Synesthesia of Vehicles: Tactile Data Synthesis from Visual Inputs
This work addresses a critical safety issue for autonomous vehicles by enabling proactive tactile perception from visual data, representing a novel method for a known bottleneck in multi-modal fusion.
The paper tackles the problem of autonomous vehicles lacking tactile perception for road-induced excitations by proposing a novel framework, Synesthesia of Vehicles (SoV), which predicts tactile excitations from visual inputs using a cross-modal spatiotemporal alignment method and a visual-tactile synesthetic generative model based on latent diffusion, resulting in outperforming existing models in temporal, frequency, and classification performance.

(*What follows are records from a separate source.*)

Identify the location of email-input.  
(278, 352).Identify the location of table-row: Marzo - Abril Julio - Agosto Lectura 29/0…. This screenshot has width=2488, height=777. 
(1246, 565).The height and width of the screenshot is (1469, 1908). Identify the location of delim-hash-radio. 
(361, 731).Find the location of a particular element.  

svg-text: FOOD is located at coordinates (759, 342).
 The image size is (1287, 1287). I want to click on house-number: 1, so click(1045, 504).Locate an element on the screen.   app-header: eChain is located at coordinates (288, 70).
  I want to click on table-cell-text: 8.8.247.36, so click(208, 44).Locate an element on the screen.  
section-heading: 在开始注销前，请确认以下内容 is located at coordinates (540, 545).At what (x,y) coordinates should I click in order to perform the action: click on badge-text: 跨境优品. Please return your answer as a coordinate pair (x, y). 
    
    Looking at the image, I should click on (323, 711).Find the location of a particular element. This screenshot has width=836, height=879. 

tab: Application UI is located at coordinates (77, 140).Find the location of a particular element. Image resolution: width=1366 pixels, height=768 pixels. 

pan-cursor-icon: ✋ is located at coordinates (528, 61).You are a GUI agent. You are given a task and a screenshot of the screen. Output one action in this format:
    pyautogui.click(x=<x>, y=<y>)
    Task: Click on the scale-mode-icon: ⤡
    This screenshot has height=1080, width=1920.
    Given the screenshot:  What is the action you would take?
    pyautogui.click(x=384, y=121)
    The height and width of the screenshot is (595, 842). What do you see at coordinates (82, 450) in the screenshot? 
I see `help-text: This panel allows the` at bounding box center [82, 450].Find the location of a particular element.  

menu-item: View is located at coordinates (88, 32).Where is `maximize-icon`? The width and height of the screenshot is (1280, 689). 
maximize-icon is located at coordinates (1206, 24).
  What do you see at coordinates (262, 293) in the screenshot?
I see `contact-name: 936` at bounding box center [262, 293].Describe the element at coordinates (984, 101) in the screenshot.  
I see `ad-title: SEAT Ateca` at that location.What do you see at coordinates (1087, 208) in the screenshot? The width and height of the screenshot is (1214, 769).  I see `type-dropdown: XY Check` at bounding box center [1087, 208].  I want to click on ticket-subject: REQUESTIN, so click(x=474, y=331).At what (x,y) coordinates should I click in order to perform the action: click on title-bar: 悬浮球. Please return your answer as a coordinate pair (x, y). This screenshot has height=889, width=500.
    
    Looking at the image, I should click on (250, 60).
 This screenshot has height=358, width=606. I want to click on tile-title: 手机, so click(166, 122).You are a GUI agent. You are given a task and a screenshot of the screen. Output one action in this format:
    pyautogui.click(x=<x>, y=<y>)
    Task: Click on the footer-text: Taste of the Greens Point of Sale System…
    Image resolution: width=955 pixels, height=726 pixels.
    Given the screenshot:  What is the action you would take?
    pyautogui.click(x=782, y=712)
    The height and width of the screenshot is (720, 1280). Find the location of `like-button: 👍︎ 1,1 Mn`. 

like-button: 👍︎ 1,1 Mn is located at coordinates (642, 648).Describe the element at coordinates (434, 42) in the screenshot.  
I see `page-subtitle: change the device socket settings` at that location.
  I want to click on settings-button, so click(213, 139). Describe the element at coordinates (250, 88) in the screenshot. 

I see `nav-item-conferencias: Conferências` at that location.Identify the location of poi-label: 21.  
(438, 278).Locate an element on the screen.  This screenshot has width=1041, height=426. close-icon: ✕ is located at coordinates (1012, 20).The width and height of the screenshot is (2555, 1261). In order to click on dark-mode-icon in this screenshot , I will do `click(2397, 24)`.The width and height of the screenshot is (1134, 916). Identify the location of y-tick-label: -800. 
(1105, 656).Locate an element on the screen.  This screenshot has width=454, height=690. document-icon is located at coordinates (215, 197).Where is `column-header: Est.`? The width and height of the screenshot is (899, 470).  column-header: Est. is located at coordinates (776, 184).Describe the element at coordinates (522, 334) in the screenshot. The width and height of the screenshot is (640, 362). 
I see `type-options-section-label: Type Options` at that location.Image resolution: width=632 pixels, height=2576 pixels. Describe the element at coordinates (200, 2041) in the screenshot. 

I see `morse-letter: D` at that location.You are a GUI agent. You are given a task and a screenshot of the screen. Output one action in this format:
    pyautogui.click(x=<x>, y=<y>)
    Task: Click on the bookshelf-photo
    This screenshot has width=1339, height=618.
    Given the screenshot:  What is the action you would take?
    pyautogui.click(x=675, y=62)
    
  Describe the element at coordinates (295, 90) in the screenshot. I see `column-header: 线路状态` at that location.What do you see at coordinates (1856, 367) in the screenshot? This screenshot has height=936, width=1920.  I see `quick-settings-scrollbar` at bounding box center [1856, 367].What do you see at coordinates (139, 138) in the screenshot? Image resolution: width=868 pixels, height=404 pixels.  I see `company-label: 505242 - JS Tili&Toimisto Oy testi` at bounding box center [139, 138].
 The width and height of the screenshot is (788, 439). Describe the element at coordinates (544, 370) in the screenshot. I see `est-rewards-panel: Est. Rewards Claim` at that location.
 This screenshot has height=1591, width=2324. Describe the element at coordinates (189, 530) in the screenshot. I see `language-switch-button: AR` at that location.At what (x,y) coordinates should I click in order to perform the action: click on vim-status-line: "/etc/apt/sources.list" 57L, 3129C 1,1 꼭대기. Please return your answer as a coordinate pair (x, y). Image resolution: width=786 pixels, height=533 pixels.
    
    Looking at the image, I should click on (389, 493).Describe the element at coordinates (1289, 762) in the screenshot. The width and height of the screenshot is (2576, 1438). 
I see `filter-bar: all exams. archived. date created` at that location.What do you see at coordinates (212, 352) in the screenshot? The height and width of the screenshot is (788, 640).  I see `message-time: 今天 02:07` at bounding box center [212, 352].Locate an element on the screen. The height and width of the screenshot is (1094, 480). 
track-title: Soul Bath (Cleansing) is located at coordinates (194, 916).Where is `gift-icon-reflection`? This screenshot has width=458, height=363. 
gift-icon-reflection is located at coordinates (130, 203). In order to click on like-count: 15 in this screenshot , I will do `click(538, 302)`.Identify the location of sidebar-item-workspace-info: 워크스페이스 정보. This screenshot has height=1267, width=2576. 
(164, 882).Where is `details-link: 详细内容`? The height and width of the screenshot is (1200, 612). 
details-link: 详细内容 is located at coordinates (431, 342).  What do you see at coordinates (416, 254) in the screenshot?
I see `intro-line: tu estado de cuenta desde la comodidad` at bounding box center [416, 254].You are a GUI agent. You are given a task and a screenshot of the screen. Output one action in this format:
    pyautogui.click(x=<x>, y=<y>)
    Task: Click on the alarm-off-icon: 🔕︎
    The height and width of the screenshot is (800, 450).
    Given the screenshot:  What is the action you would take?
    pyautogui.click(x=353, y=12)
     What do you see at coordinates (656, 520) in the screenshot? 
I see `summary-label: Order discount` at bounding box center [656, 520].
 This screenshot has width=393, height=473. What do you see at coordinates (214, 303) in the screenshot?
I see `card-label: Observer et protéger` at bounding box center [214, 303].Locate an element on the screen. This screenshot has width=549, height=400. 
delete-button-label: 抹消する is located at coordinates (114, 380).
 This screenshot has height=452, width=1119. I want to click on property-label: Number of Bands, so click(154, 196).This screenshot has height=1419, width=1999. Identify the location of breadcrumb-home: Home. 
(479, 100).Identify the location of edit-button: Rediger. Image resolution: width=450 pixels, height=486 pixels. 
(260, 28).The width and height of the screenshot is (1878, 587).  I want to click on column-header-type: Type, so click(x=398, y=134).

Autonomous vehicles (AVs) rely on multi-modal fusion for safety, but current visual and optical sensors fail to detect road-induced excitations which are critical for vehicles' dynamic control. Inspired by human synesthesia, we propose the Synesthesia of Vehicles (SoV), a novel framework to predict tactile excitations from visual inputs for autonomous vehicles. We develop a cross-modal spatiotemporal alignment method to address temporal and spatial disparities. Furthermore, a visual-tactile synesthetic (VTSyn) generative model using latent diffusion is proposed for unsupervised high-quality tactile data synthesis. A real-vehicle perception system collected a multi-modal dataset across diverse road and lighting conditions. Extensive experiments show that VTSyn outperforms existing models in temporal, frequency, and classification performance, enhancing AV safety through proactive tactile perception.